(Stored data)
........
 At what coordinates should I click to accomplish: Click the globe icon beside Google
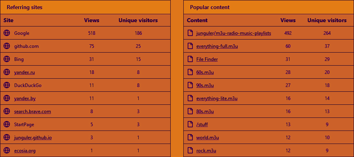[x=7, y=33]
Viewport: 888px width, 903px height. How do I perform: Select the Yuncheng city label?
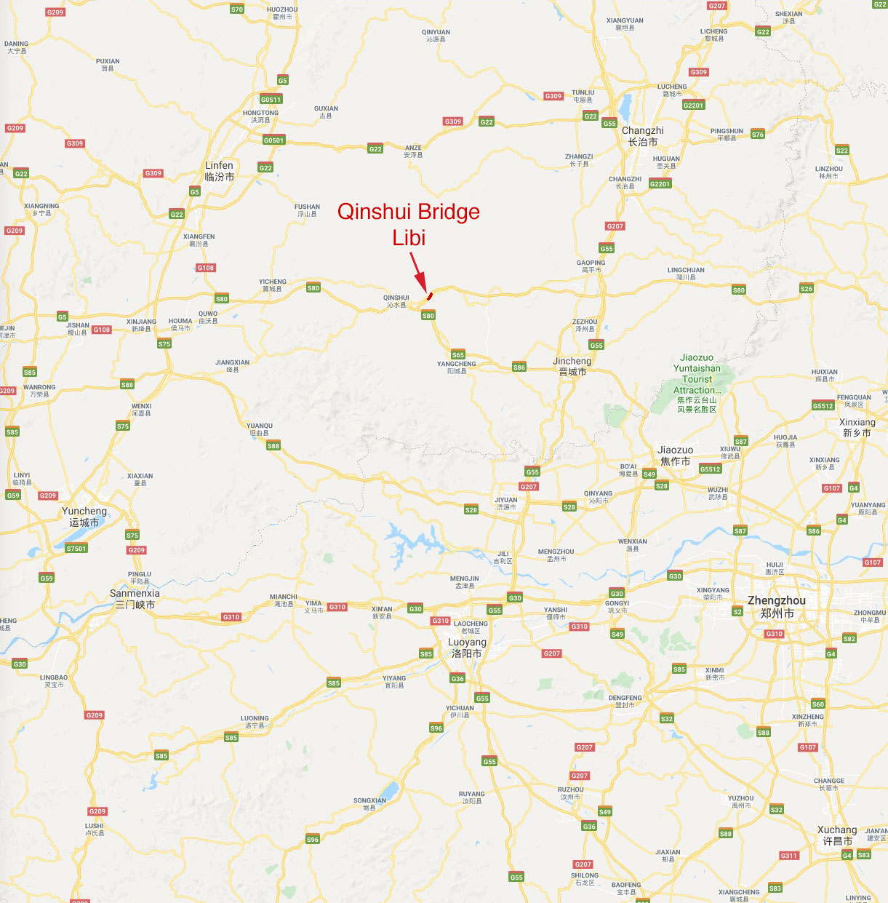click(x=84, y=517)
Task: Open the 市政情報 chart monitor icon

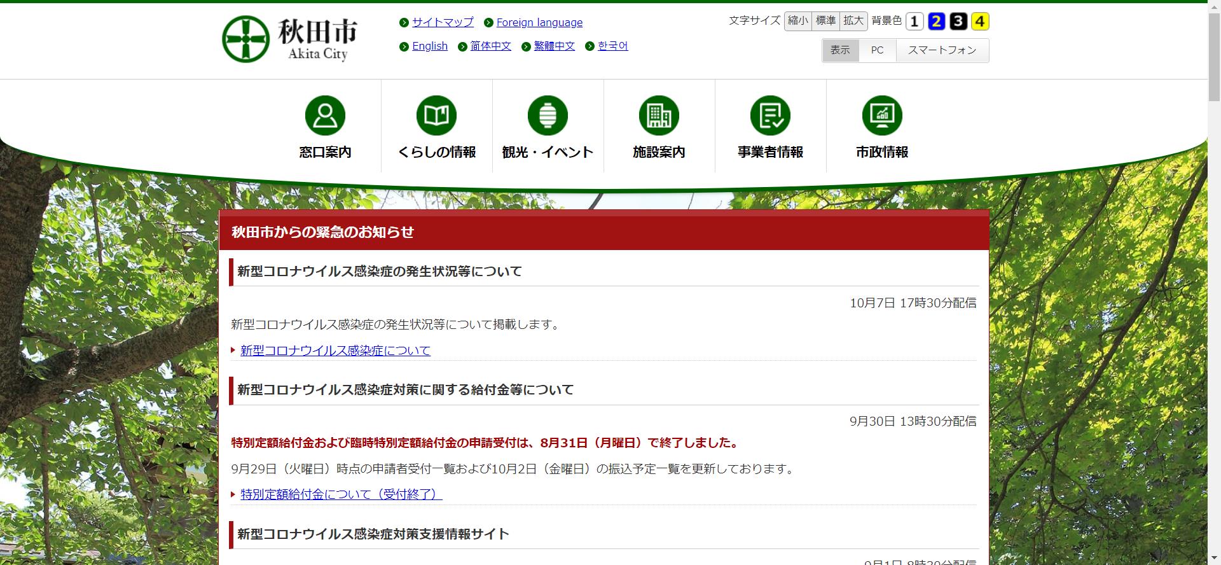Action: (x=882, y=115)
........
Activity
Retype the records exactly. Any image in them should not appear in what you write.

Answer below
 At what coordinates should I click to accomplish: Click the globe icon beside Google
[x=7, y=33]
Viewport: 888px width, 903px height. How do I perform: Select the Yuncheng city label?
click(x=84, y=517)
Task: Open the 市政情報 chart monitor icon

Action: (x=882, y=115)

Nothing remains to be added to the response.